Last Updated on Jun 9, 2022 by Neera Bhardwaj

Only 40 days later, the RBI hiked the repo rate by 50 basis points (bps) to 4.9% to battle excessive inflation.

As a result, EMIs, cost of home, automobile, and personal loans will rise. But how does this affect you, and how soon will the repo rate hike next? Let’s look into this.

What does the rate hike indicate?

The repo rate is the interest rate at which the RBI lends money to commercial banks during a cash constraint. Monetary authorities use the repo rate to keep inflation under control. 


The current repo rate increase follows a 40 bps increase in May. This will force banks and non-bank financing companies to hike repo-linked lending rates and minimum cost of funds-based lending rates (MCLR). It is critical to note that as the repo rate rises, so will the cost of funds for banks. As a result, existing borrowers’ EMIs will increase more. According to The Economic Times, you may pay Rs 55 extra for every lakh rupee loan in EMI!

Will interest rates continue to rise?

The central bank will likely focus on interest rate hikes in the coming months due to a relatively brief tightening cycle to control inflation. With inflation above 6% (the upper limit of the tolerance band) and growth remaining robust, economists predicted that the RBI’s policy committee would raise the policy repo rate by 40 bps in June and another 35 bps in August. The essential point is that the RBI Monetary Policy Committee (MPC) is expected to depart ultra-accommodation by August and return the policy repo rate to its pre-pandemic level of 5.15%.

According to a Bank of America Securities study, “the RBI MPC is likely to maintain an accommodative stance while focusing on withdrawal of accommodation. If inflation remains high, we can expect the RBI MPC to raise the policy repo rate to 5.65% by March 2023.” 

Impact of RBI’s repo rate hike by 50 bps

  1. Deposits: Banks will have to raise deposit rates in the following months.
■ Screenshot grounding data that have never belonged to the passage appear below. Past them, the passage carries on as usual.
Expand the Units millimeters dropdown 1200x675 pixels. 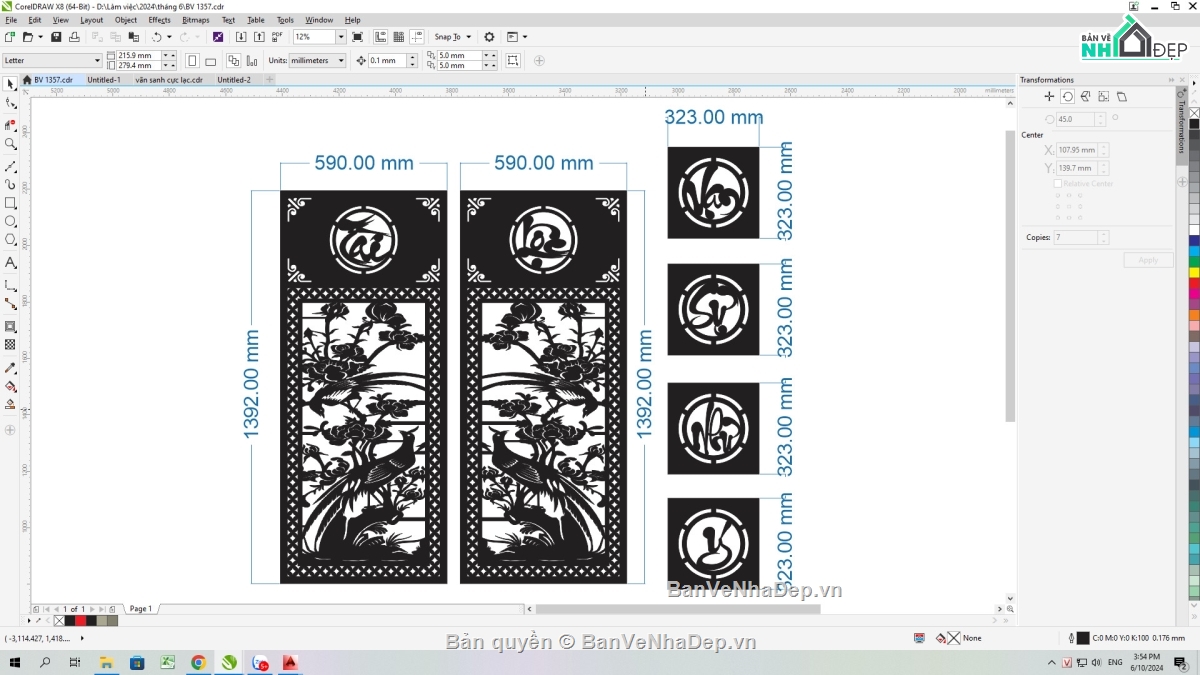click(340, 61)
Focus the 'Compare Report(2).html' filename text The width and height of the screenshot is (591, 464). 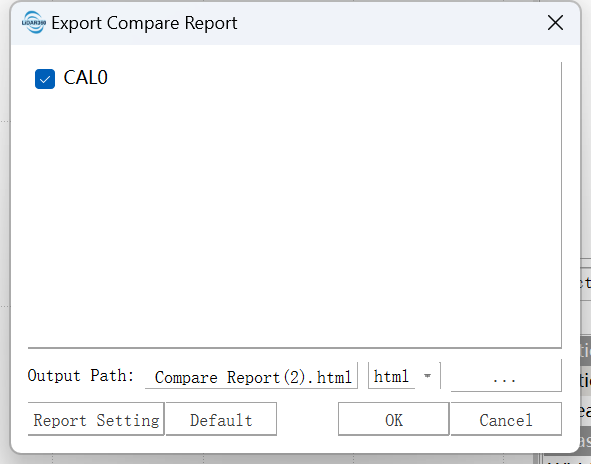coord(253,377)
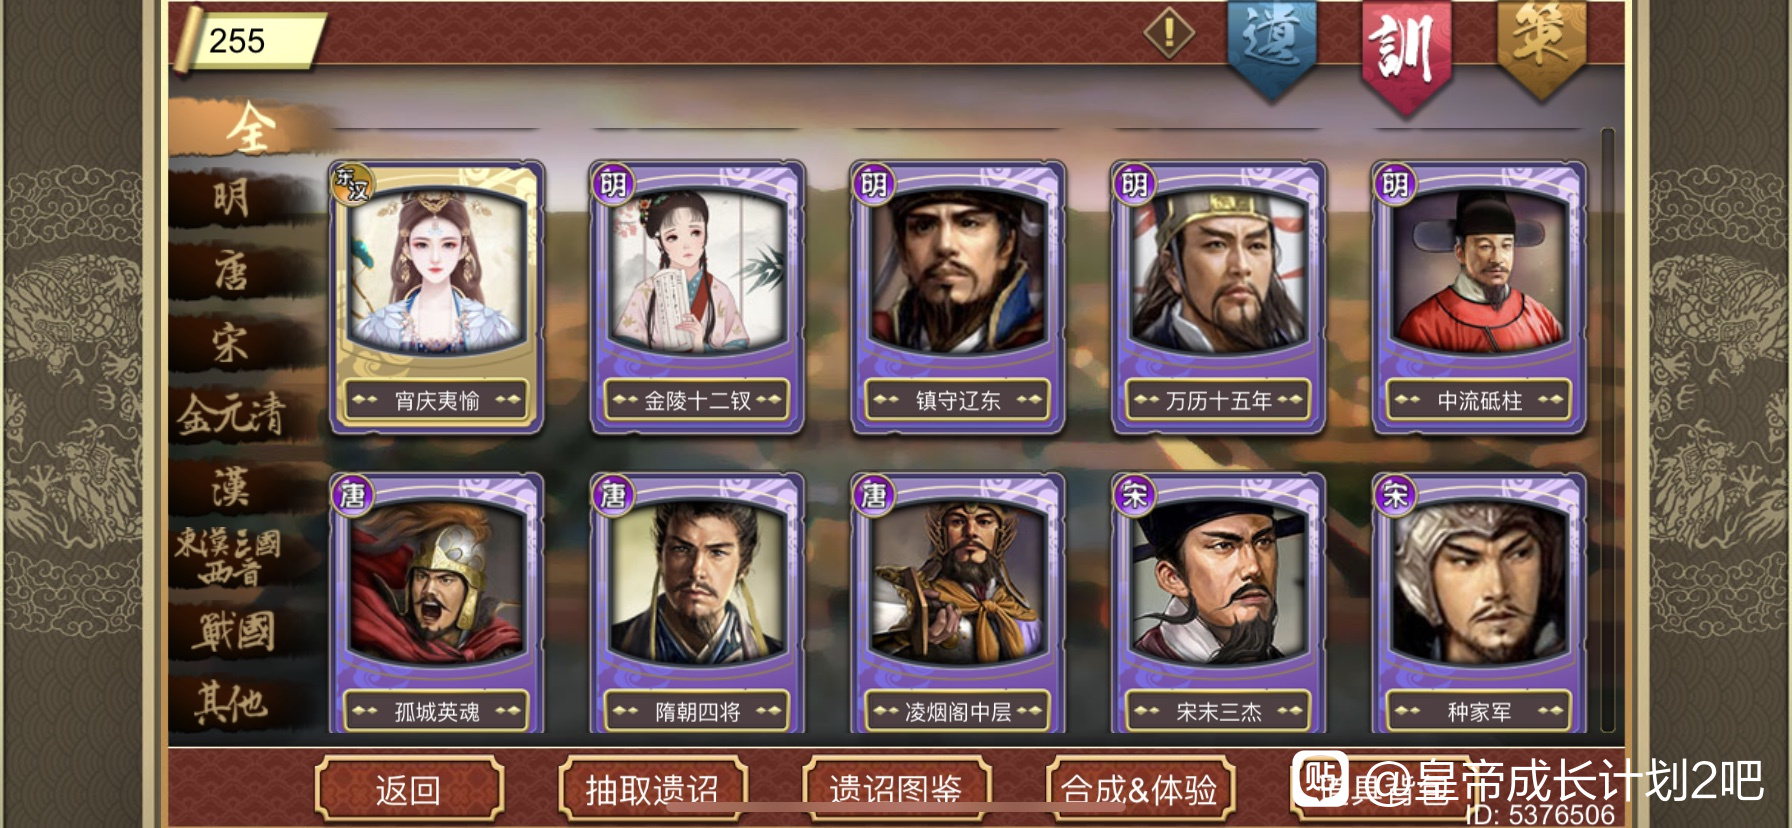This screenshot has width=1792, height=828.
Task: Open the gold 策 banner icon
Action: click(x=1540, y=45)
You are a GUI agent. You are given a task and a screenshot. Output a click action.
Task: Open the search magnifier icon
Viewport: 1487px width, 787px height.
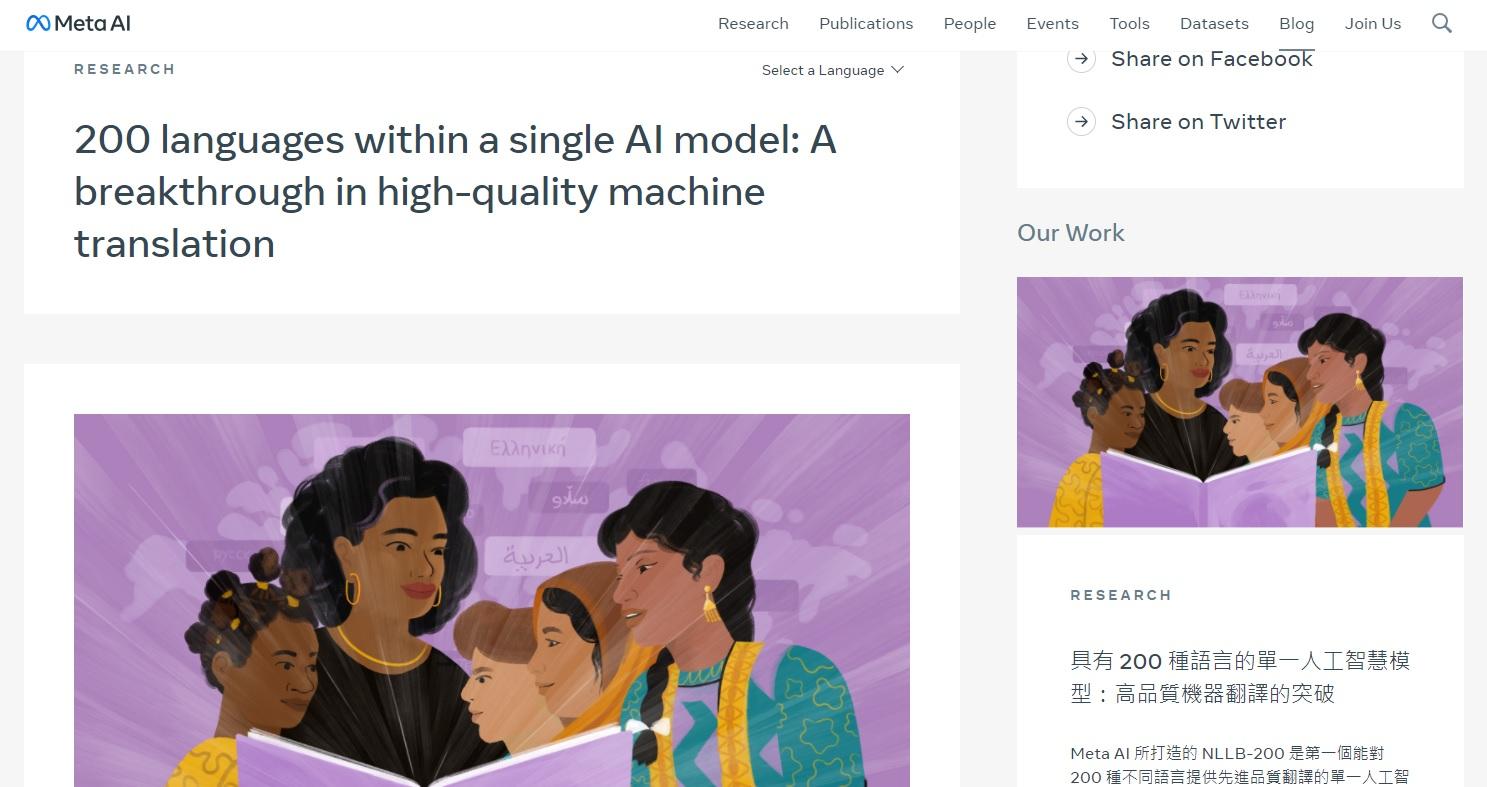[x=1441, y=23]
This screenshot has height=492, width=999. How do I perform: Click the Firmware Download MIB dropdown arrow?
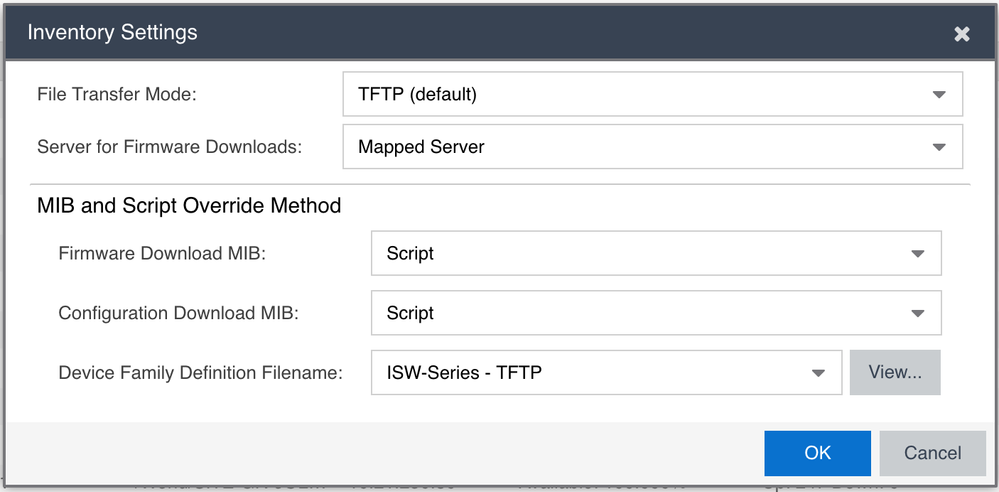917,254
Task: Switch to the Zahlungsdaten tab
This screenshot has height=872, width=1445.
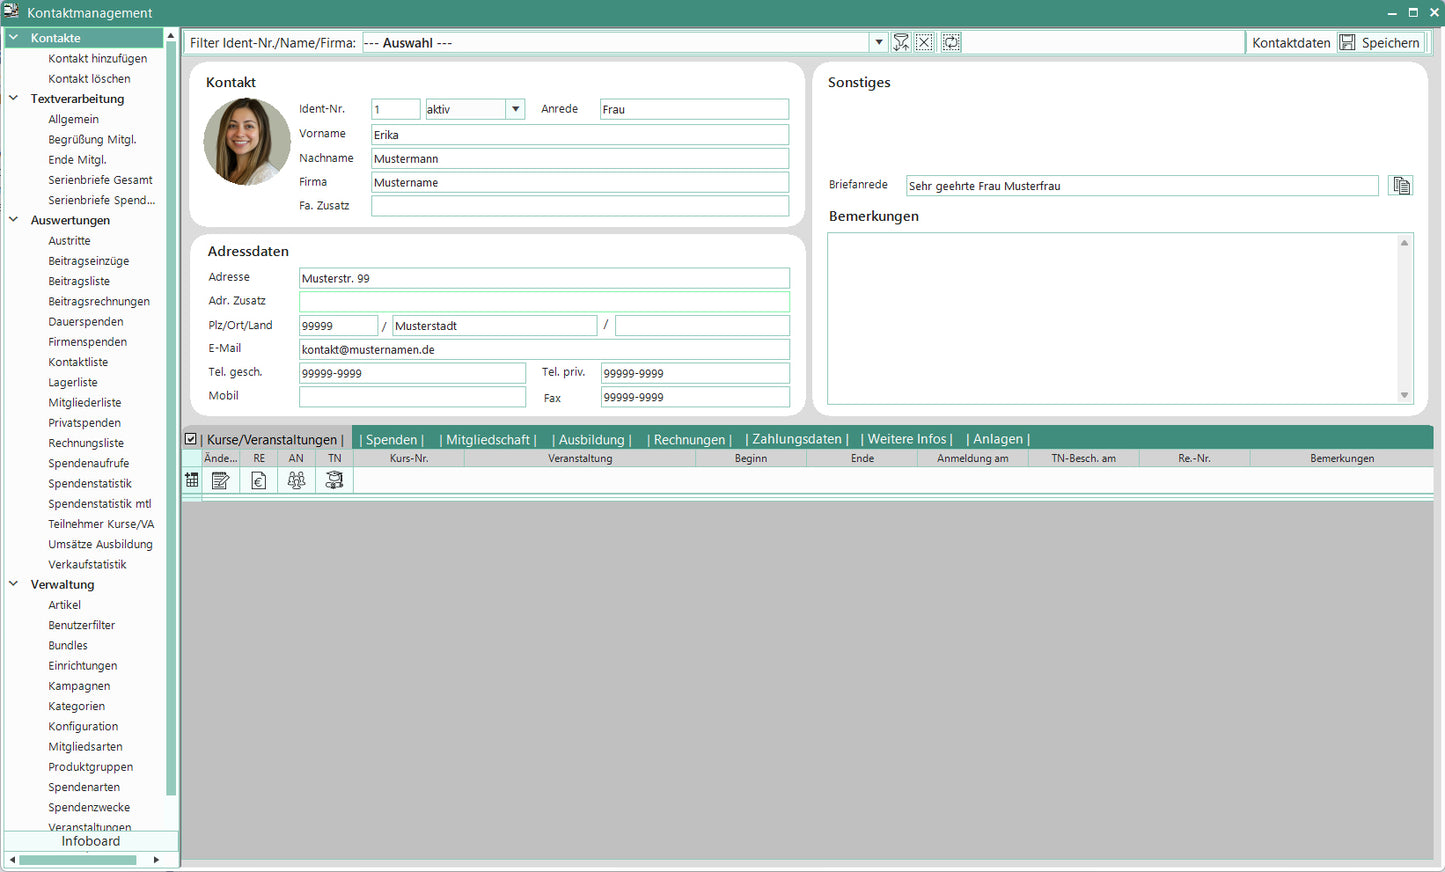Action: 796,439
Many banks have already raised deposit rates after the RBI boosted repo rates by 40 bps in May.
  1. Growth rate: The RBI’s policy committee has maintained India’s GDP forecast of 7.2%. On 31 May 2022, the National Statistical Organisation forecasted that India’s GDP for 2021-2022 would be 8.7%. However, spillovers from protracted geopolitical tensions, rising commodity prices, ongoing supply constraints, and tightening global financial conditions outweigh the prognosis, according to RBI Governor Shaktikanta Das.
  1. Inflation: According to the MPC, inflation is anticipated to stay over the upper tolerance level of 6% in the first three quarters of 2022-23. This indicates that the RBI will take additional rate action. As per RBI’s governor, Shaktikanta Das, “inflation is now expected to be 6.7% in 2022-23”, which remains a worry.
  1. Volatility: According to the MPC, the tight global geopolitical situation, as well as the resulting high commodity prices, add significant uncertainty to the domestic inflation outlook. The recovery in domestic economic activity is gaining traction. As per the MPC, rural consumption should gain from the predicted normal southwest monsoon and an increase in agricultural prospects.

Overview

As emerging market economies (EMEs) grappled with increased market volatility, the RBI has reoriented and recalibrated its monetary policies. The turmoil in Europe also continues, exacerbating existing supply chain difficulties that are not restricted to India. Globally, countries are experiencing decadal-high inflation and chronic demand-supply mismatches. As a result of the war, inflation has been globalised.